After a frustrating week of shuttle diplomacy here in which the Obama administration failed to persuade Israelis and Palestinians to renew peace talks, leaders of both sides are heading to the US to make their cases that the administration should push the other harder.
Obama will meet in New York on Tuesday with Prime Minister Benjamin Netanyahu of Israel and Palestinian President Mahmoud Abbas.
Palestinian leaders say the sources of frustration could not be clearer — Israel’s refusal to freeze settlement building in the West Bank and East Jerusalem in keeping with earlier commitments and its insistence on holding peace talks without agreeing to deal with key issues of Jerusalem and Palestinian refugees.
“Without a settlement freeze or an agreement to talk about the core issues, there is no point in starting the negotiations,” Saeb Erekat, the top Palestinian negotiator said. “Ask Netanyahu if he is willing to negotiate on Jerusalem and on refugees.
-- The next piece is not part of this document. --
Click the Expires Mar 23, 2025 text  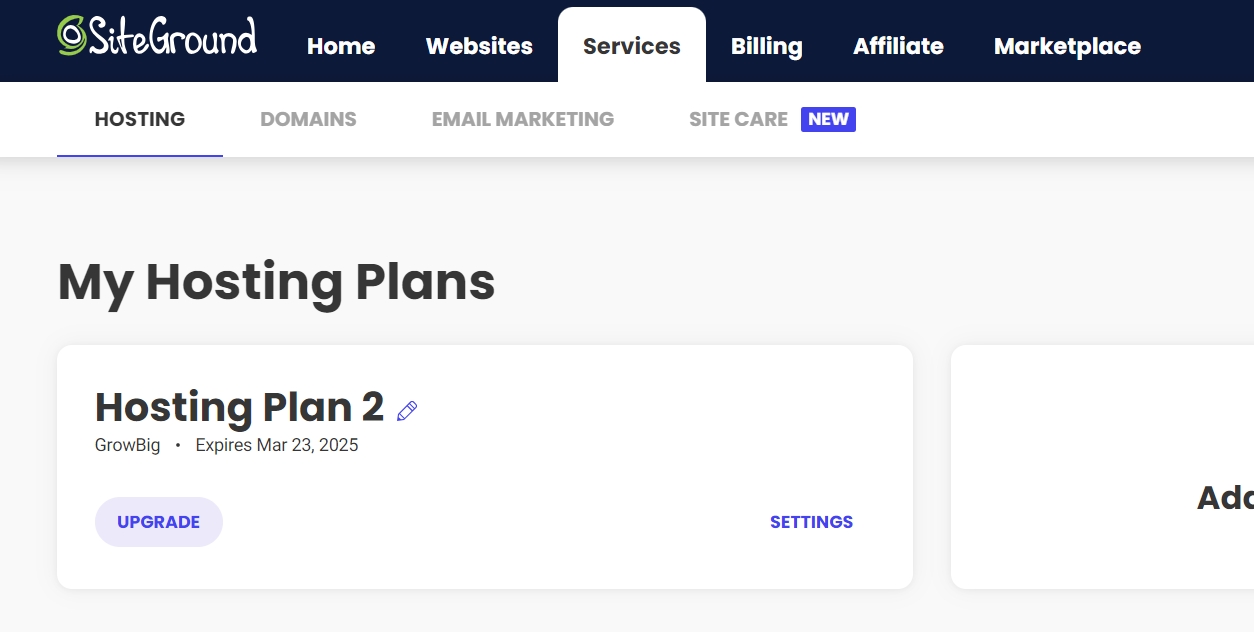(x=277, y=445)
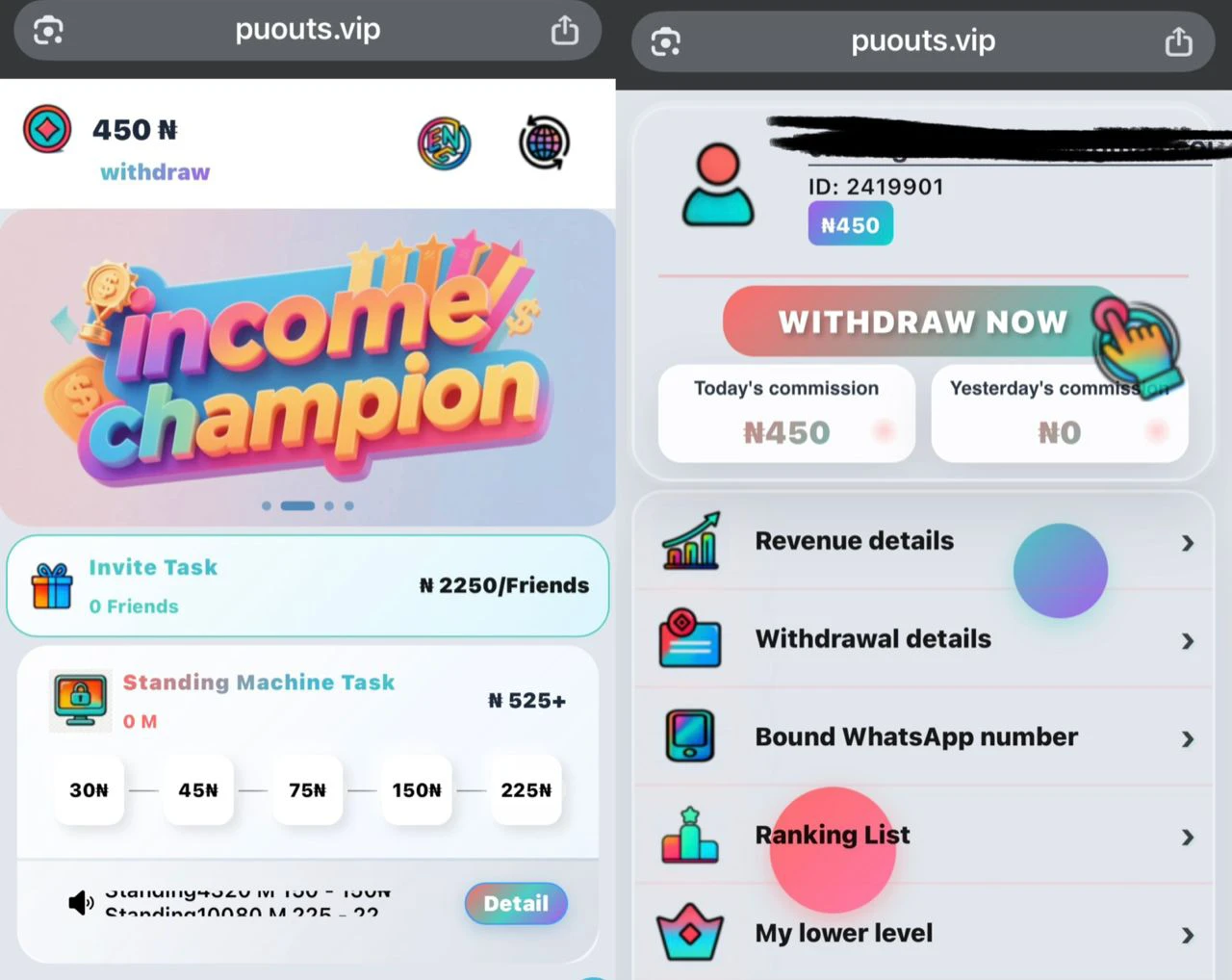
Task: Tap the share icon in left browser bar
Action: pyautogui.click(x=565, y=31)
He refuses. And we all know that if he ever accepted, he would lose his governing coalition.” Netanyahu’s coalition is largely right-wing and pro-settlement.
Israeli officials say they will seek to focus American attention away from settlements and on what they consider the real dangers plaguing the region— Iranian nuclear ambition and Palestinian intransigence. Netanyahu said in an interview with Israel’s Channel 10 on Thursday. “It is clear that the fate of those citizens and of the borders will have to be decided. But they can’t be decided until the talks start.”